EXCERPTED TEXT —

* Begin *

Logistic Regression

Despite its name, logistic regression is a classification algorithm, not regression. It's one of the most fundamental and widely used methods for binary classification.

The Core Idea

Model the probability of class 1 using a linear combination of features, passed through the sigmoid function:

P(y=1|x) = σ(w·x + b) = 1 / (1 + e^(-(w·x + b)))

The sigmoid squashes any real number to (0, 1), giving us a valid probability.

The Sigmoid Function

σ(z) = 1 / (1 + e^(-z))

Properties:

• Output is always between 0 and 1
• σ(0) = 0.5
• Smooth and differentiable
• σ'(z) = σ(z)(1 - σ(z))

      1 |           ————————
        |         /
    0.5 |--------/----------
        |       /
      0 |——————
        |__________________
              z = 0

Decision Boundary

Predict class 1 if P(y=1|x) > 0.5, which means w·x + b > 0.

The decision boundary is a linear hyperplane in feature space.

Training: Maximum Likelihood

We want to maximize the likelihood of observing the training labels:

L(w) = Π P(yᵢ|xᵢ) = Π σ(xᵢ)^yᵢ × (1-σ(xᵢ))^(1-yᵢ)

Taking the negative log (for minimization):

Loss = -Σ [yᵢ log(σ(xᵢ)) + (1-yᵢ) log(1-σ(xᵢ))]

This is the binary cross-entropy loss!

* End *

ROWS —
* Begin *

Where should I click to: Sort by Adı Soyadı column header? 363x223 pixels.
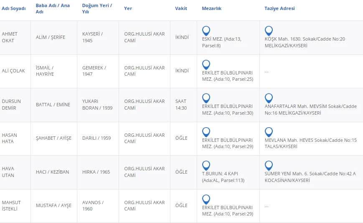coord(14,8)
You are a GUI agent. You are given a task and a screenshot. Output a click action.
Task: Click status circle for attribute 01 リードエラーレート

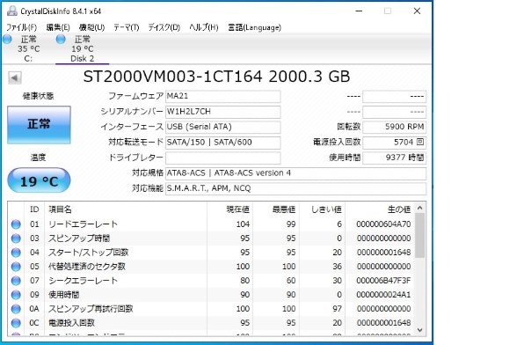[16, 224]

* End *

GOAL —
Can you rewrite the paragraph beginning "Despite its name" from the logistic regression text above as a short bulleted list that keeps its main facts?

EXERCISE RESPONSE —
- Logistic regression is a classification algorithm, despite its name.
- It is one of the most fundamental and widely used methods for binary classification.